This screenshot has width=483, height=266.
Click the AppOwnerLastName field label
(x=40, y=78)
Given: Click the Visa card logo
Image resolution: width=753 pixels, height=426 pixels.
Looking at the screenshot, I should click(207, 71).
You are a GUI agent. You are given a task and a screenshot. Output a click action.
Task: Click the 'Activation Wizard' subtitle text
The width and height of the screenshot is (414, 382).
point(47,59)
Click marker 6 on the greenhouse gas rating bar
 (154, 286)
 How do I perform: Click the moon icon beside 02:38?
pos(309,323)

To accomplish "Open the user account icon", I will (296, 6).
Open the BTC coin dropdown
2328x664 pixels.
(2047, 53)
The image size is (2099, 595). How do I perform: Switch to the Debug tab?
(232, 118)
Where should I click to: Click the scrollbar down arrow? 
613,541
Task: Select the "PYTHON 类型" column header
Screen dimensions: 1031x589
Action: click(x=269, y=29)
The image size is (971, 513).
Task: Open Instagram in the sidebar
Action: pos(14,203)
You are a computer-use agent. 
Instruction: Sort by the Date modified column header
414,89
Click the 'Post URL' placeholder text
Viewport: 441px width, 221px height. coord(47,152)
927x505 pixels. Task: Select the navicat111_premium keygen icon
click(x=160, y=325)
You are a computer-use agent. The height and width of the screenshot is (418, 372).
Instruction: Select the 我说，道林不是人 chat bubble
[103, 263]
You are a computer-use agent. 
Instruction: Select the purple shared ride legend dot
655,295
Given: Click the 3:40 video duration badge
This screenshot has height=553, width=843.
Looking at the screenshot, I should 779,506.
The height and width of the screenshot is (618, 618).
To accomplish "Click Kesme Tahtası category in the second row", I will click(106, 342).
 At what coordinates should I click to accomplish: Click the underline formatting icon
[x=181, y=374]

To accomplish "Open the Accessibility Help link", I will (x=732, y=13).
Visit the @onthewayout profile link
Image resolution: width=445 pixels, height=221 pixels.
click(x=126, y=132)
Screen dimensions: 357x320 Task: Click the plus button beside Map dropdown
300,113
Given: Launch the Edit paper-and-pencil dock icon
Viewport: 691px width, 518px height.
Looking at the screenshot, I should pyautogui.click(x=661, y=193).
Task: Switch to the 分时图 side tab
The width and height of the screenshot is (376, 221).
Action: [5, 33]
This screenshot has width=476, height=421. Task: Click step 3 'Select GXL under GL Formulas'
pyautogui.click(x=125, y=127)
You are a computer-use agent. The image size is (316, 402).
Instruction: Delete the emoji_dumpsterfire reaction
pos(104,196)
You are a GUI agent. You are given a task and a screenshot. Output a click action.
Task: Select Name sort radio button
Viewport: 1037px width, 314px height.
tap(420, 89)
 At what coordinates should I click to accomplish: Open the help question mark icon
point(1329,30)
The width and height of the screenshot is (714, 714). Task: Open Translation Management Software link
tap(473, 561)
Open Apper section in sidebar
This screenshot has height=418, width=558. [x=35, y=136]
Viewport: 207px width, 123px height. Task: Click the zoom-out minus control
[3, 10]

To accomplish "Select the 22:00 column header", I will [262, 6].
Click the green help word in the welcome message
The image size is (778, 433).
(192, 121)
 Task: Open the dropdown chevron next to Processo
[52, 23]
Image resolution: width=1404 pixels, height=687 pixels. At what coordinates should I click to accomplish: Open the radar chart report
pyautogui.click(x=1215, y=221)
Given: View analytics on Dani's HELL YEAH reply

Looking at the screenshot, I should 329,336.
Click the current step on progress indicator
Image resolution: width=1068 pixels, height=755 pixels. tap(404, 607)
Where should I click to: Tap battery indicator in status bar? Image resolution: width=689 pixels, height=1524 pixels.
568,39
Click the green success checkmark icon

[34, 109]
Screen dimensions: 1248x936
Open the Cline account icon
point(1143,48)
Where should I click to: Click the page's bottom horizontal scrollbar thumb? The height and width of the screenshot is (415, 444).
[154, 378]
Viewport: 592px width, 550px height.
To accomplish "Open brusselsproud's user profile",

+===+

■ Your objective
State how many lines of the records hold the string "user", and nothing else.

■ The answer
2